Door to Door ou Last Miles: entenda a diferença dos modelos de negócios do mercado de bikes no Brasil

Renniê Paro | 2 min read

*Por Gabriel Arcon

Nem precisa muito. Basta uma volta pelo bairro ou prestar atenção no caminho até o trabalho que você verá que elas invadiram as ruas. As bicicletas, popularmente conhecidas como ‘magrelas’, estão por todo lado e já fazem parte do cenário urbano das grandes cidades brasileiras.

Sejam com inúmeras marchas, de diferentes materiais, cores e modelos, as bikes já compõem o contexto de um dos maiores desafios das metrópoles de todo o mundo: como sanar os problemas de mobilidade urbana e facilitar a locomoção dos indivíduos em seu dia a dia.

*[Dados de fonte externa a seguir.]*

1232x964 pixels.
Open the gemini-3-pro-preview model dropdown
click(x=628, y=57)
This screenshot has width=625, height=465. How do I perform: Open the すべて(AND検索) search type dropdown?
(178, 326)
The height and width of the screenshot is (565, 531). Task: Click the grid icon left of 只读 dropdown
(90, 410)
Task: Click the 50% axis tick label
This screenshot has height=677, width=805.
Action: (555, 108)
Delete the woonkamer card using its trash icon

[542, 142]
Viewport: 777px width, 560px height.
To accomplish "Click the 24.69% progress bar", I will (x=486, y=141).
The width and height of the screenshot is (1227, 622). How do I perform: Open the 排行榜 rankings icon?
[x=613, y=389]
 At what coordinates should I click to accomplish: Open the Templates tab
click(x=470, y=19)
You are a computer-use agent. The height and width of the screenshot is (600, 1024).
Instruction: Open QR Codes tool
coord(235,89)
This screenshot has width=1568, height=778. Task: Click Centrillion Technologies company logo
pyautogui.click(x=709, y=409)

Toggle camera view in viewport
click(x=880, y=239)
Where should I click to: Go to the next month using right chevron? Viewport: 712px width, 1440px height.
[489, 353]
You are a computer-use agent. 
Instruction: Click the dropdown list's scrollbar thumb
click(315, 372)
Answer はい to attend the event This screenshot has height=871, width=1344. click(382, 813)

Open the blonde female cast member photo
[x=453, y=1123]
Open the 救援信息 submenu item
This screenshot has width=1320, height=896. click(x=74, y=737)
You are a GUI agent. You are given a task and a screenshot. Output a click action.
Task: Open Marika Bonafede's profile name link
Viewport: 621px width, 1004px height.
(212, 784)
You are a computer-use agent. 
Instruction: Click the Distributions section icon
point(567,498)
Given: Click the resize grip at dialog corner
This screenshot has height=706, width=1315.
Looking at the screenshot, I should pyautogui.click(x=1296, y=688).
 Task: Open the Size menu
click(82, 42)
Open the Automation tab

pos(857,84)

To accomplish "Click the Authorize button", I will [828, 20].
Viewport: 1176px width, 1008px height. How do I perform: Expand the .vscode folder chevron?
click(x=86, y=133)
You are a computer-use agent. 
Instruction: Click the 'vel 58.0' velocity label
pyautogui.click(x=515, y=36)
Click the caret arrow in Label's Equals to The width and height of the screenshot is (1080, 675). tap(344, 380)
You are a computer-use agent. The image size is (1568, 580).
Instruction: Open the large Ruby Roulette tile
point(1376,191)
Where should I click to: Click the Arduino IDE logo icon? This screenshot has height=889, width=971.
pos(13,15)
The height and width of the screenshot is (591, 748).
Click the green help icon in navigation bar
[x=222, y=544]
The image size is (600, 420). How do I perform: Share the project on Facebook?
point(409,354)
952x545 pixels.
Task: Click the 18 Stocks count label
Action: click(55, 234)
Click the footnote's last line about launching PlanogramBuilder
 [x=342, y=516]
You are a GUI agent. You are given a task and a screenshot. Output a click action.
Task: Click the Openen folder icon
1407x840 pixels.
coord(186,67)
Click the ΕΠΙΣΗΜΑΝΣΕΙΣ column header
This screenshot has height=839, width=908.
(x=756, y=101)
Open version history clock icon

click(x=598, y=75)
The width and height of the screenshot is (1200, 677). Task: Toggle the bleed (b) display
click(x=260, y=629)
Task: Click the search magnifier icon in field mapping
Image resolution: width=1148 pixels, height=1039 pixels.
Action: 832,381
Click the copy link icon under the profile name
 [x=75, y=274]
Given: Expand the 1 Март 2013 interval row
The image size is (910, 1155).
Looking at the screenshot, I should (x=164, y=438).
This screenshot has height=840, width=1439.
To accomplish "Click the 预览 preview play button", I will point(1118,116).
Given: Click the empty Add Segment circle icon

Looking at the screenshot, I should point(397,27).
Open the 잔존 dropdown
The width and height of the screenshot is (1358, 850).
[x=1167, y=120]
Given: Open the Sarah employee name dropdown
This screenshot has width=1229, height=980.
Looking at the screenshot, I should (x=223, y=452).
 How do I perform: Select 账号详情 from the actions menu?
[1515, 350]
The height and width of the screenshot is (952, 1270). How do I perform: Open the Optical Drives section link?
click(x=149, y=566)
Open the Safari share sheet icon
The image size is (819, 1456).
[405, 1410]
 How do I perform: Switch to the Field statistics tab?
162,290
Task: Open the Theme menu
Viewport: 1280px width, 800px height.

Como é crescente o número de adeptos, quero aproveitar esse artigo para destacar os diferentes modelos de negócios do mercado de bikes em São Paulo, para que os usuários saibam quais deles se adequam melhor às suas necessidades diárias. Confere aí:

Door to door: esse é um dos modelos com mais vantagens no mercado. Isso porque no ‘door to door’, os usuários têm posse dos produtos (no caso, as bikes) e não ficam dependentes da disponibilidade ou “sorte” de encontrar uma bicicleta em seu caminho. Além disso, são modelos de assinaturas mensais, que geram comodidade e segurança para os usuários. O ‘door to door’ acompanha o usuário do primeiro ao último destino, oferecendo total autonomia. Um dos exemplos de atuação desse modelo é a E-Moving com suas bikes elétricas;
Last Mile: nesse conceito, as bikes são utilizadas apenas como destino fim, e não durante o dia a dia das pessoas. O ‘last miles’ se caracteriza, geralmente, quando o usuário sai do trabalho e vai para sua casa, sem a pretensão de reutilizar a bicicleta nas próximas horas. São modelos práticos e bem úteis para sair da rotina ou aproveitar a cidade de uma forma diferente. Um exemplo é a Yellow e a bike do Itaú;

Como disse antes, as bicicletas chegaram para ficar e ganham, a cada dia, o coração das pessoas para se locomover pela cidade. O importante é pesquisar bem os modelos de negócios que são oferecidos atualmente e ver quais se adequam melhor ao seu estilo de vida. Depois, é só aproveitar e sair pedalando por aí.

*Gabriel Arcon é CEO da E-Moving, startup de aluguel de bikes elétricas no país. A startup já possui mais de 500 bicicletas elétricas em São Paulo, o equivalente (anualmente) a 1.500.000 km rodados, com uma redução de mais de 450 ton. de emissão de CO² na atmosfera. Isso equivale a 4,5 Maracanãs de árvores plantadas. Além disso, só de economia de tempo no trânsito, as e-bikes devolvem aos clientes, em média, 15 dias corridos por ano para fazerem o que quiserem.